When you think about all of the many, many types of resources we have on our networks and on the internet in general, the idea of giving people access to different types of resources can be boggling. I mean, I've got some little cameras in my house that I can get people to have access to just by typing in a username and a password. But I have Windows file servers that require people to be members of domains that have all types of authentication and authorization controls to it. So the idea of controlling access to resources is a really, really big deal. Now the first thing I want to do is make sure we're aware of the three types of access control that you're going to see on the exam. When we talk about authorization models, what we're talking about is how over time, have we developed the concept of how we apply authorization mainly to resources more than anything else?
So this is almost more of a permissions issue than anything else. Now, back in If you go way back in time, like in the 50s or so, we would use what was known as a mandatory access control a mandatory access control work by taking some chunk a resource. Keep in mind a lot of this predates computers and labeling it in some fashion. And based on what type of permission, you had determined what type of labels you could read, probably the most classic example here in the US is top secret, secret, confidential or public, where we separate based on the type of clearance somebody has, and they back in the old days, they would physically label different types of documents. Now, that actually did tie into the computer world a little bit. But mandatory access control as a concept doesn't really work that perfectly in the computer world.
Instead, what we have are what are known as discretionary access controls. A discretionary access control simply means that whoever created the resource whoever wrote the word document whoever set up that Excel data database is the creator owner. And as the creator owner, they have discretion about who they can apply that type of access to. So if I create this database, I, as the creator owner can say you get this type of permission, you get that type of permission. There's nothing wrong with discretionary access controls, but it missed one really, really important feature. And that is the concept of roles.
People have different roles when it comes to data. They might just be a user, they might be a supervisor, they might be the creator owner of it. So the third type of strategy and the one we see more commonly than anything else is known as a role based access control. Most modern operating systems subscribe to the concept of role based access control allows you to apply access controls to resource by your role in the windows world that manifests beautifully in groups. So we'll have a group called bosses will have a group called administrators or we can have a group called accountants and based on that Rule, we can apply different types of rights and permissions so that the people can do the job that they need to do. In order to make access control work, we have to have access control lists.
Now, anything that needs access control is going to have some kind of access control list. An access control list could just be a list of usernames and passwords. It could be a big, complicated database, it could be anything. And it manifests in a lot of different ways. So what I want to do is kind of march through some different types of access control lists you might run into in the real world. So one of the first place I'd like to start is with a little old Cisco router that I have up and running is my VPN.

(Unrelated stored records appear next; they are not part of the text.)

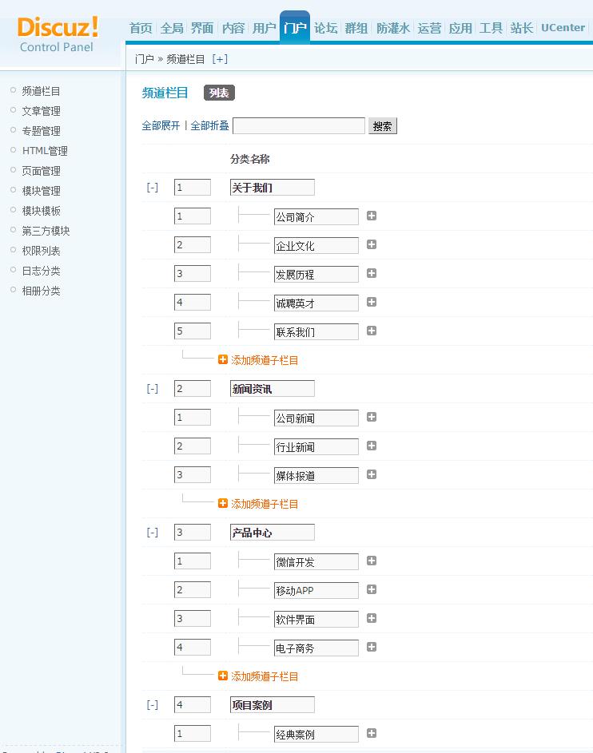Click inside the search input field
The height and width of the screenshot is (753, 593).
pos(299,126)
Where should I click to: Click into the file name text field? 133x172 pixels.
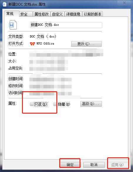(66, 25)
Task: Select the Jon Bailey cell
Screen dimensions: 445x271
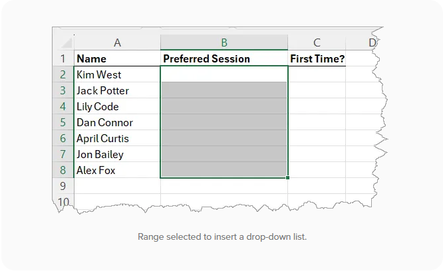Action: point(117,155)
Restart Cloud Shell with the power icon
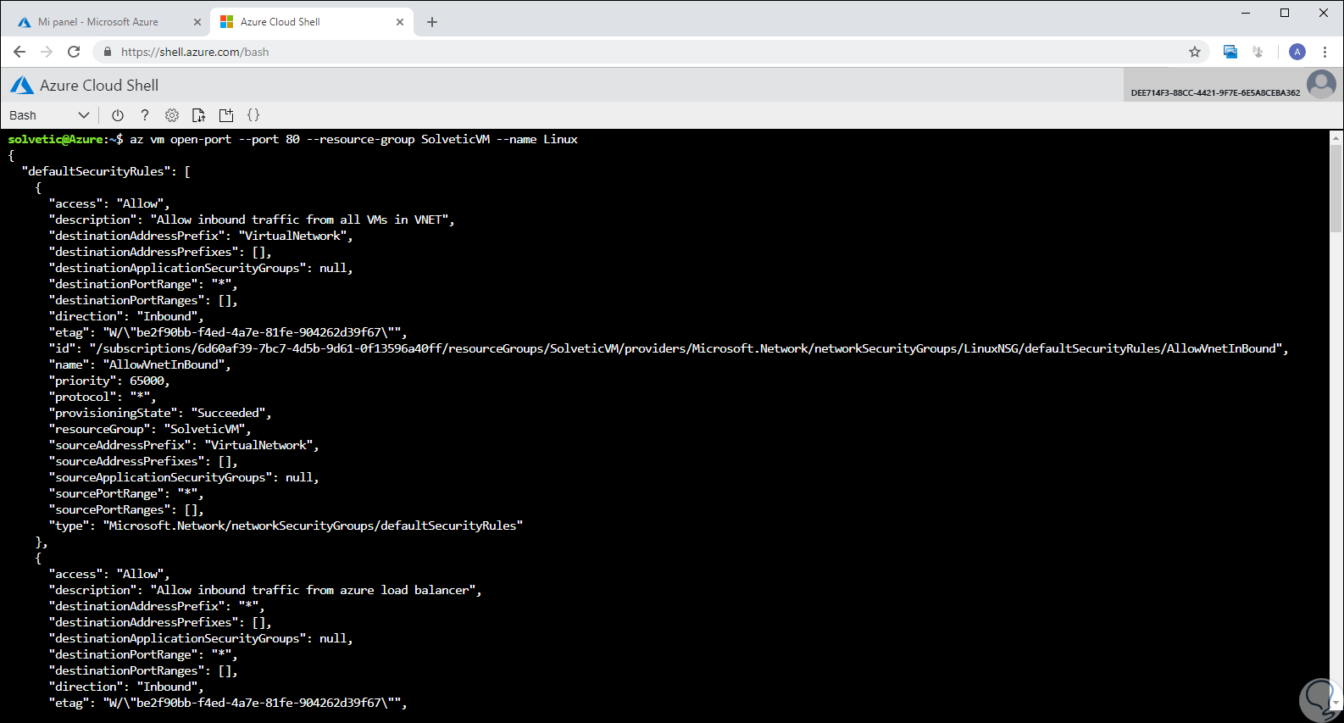The height and width of the screenshot is (723, 1344). pyautogui.click(x=118, y=115)
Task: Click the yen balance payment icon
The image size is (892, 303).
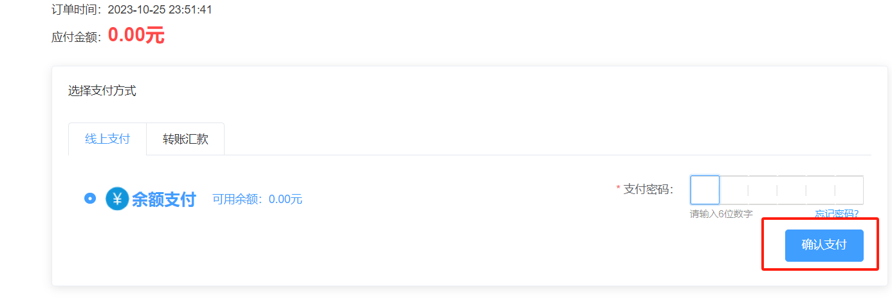Action: [x=117, y=199]
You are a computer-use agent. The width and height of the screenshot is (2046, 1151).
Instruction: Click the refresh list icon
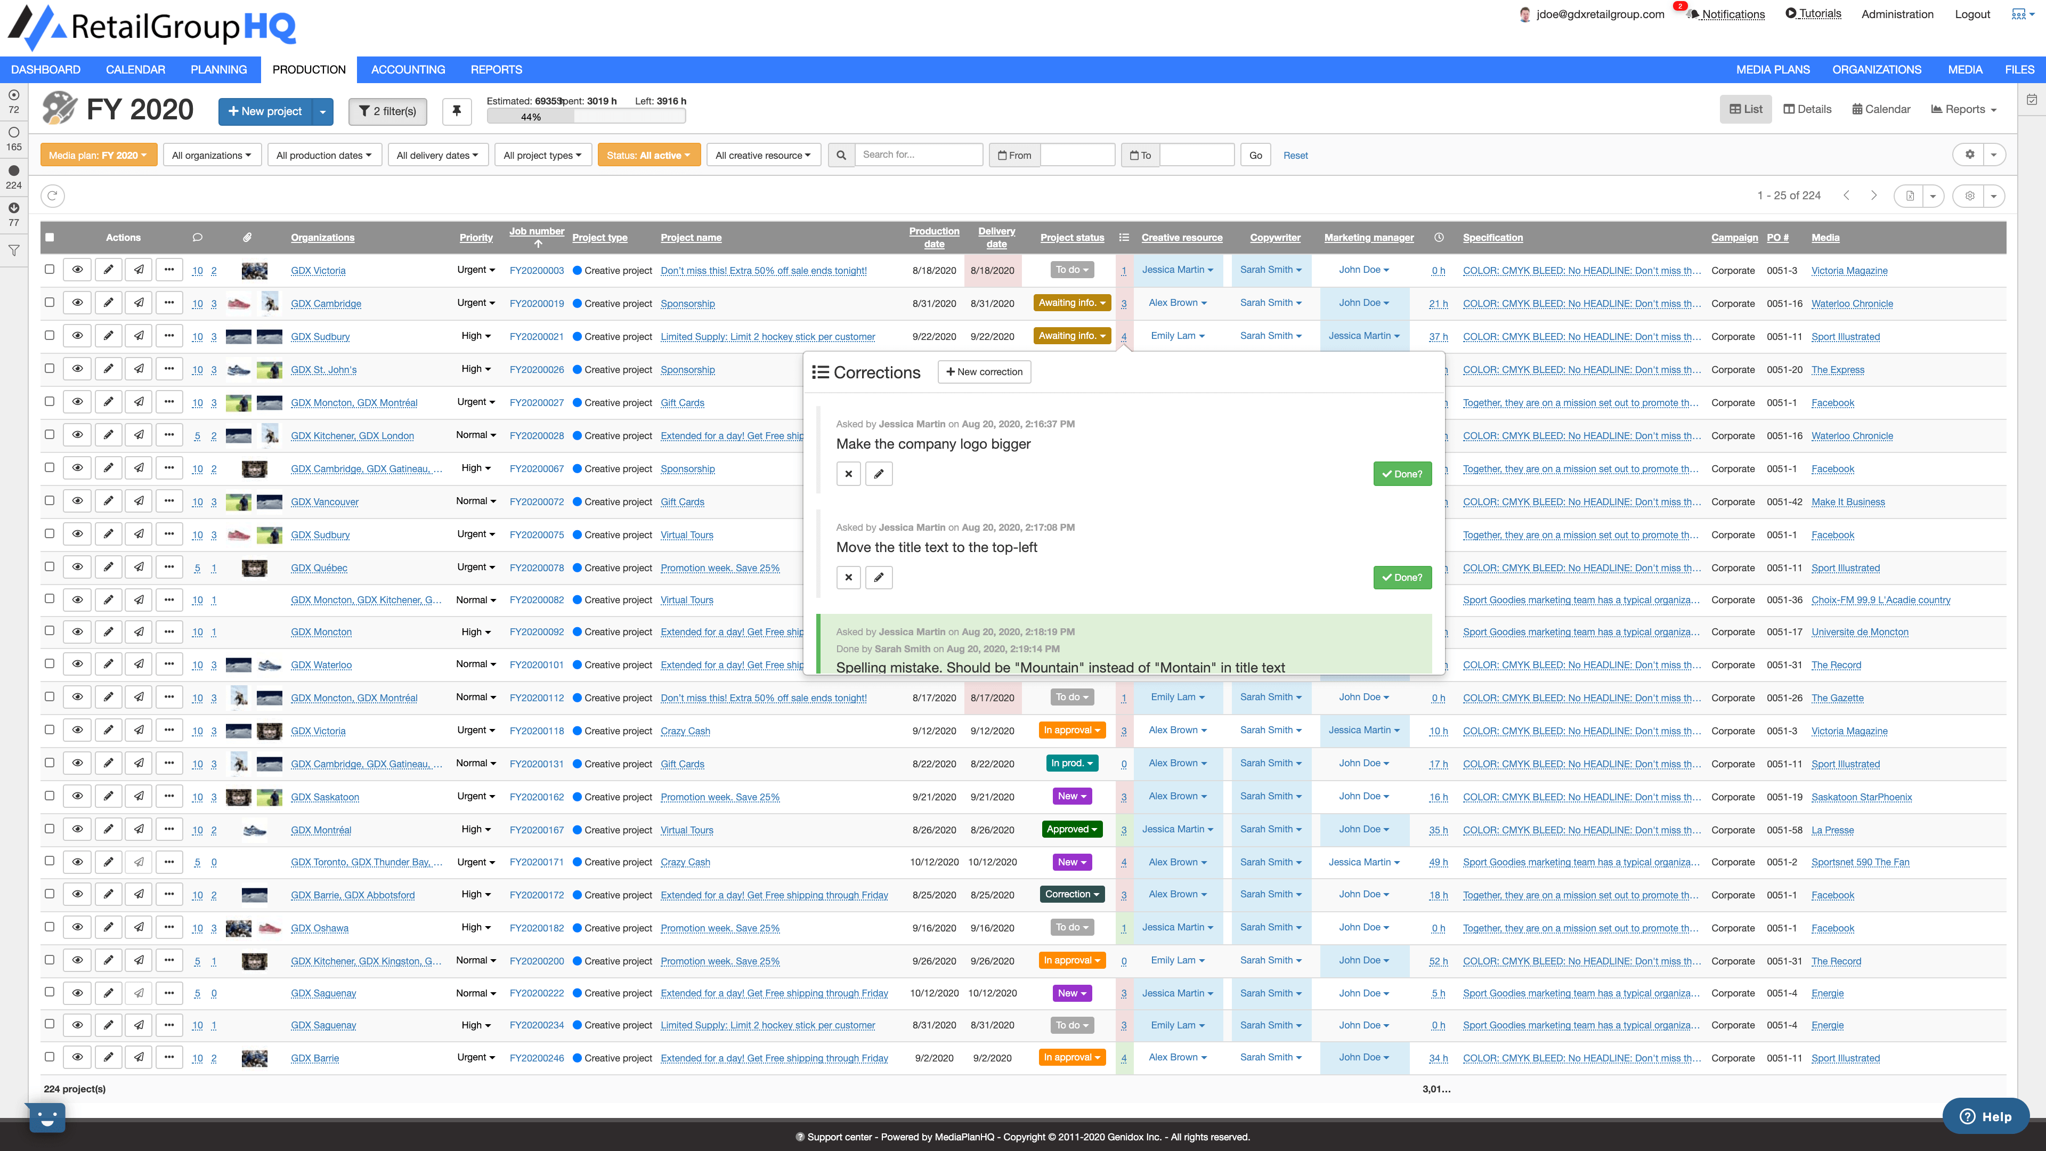tap(52, 195)
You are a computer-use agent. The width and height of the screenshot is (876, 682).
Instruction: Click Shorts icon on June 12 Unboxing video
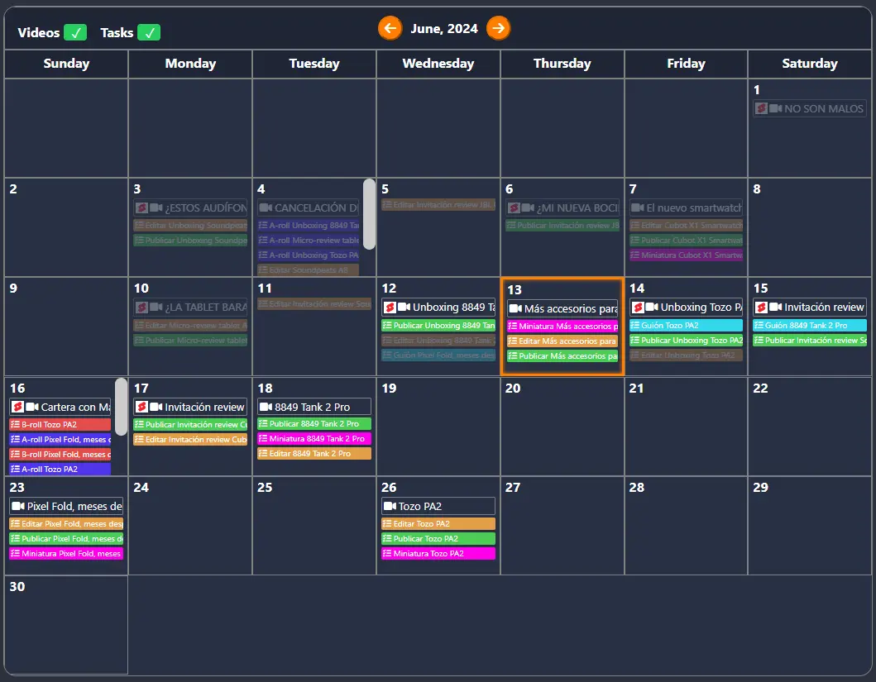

So right over here, I've got a putty connection to this old Cisco router that does nothing more than acts as a VPN endpoint for me, so what I'm going to do I'm going to run it a little command here. And if you take a look right here, you're going to see that I have certain types of permission, I'm permitting particular IP addresses to do certain things. Now, if you look really close, you're gonna see it says permit, permit, permit permit permit. And there's a reason for that. And that's because any good access control list is going to have what we call an implicit deny, which basically means unless you specifically allow something to happen, it's not going to happen. So implicit deny is an important point that we see with pretty much any form of access list.
Alright, so that is actually a very simple ACL on a Cisco router. Let me show you another one I happen to have, let's see, I've got a little SSH server running here. So I've got this SSH server running. Now if we come over here to users, you're going to see that I have three different users right here. This is the ACL for this. And not only does it have username and password words, but also defines what that user can do.
Within that particular function, in this case, just logging into an SSH server. Now we see this type of access control list all over the place. So let me minimize this. So in this case, what I want to do is I've just got a regular Windows system up here. And let's take a look at NTFS permissions. So in this case, I've already got it typed.
I'm going to run a command called I cackles. And you can see exactly who has what rights to this one particular folder. So you can see there's administrators and users and system and a few other things in there as well. So that's really the only serious secret when it comes to access control list. Make sure you understand that pretty much anything that needs to control access is going to have some kind of access control lists, there's no way we can tell you the 10,000 different ways that manifests. The type of access controls are going to be controlled very much by the resource itself.
And also remember that in any given case, an implicit deny is always going to be there. Which means unless you specifically say something can happen, it's not going to take place.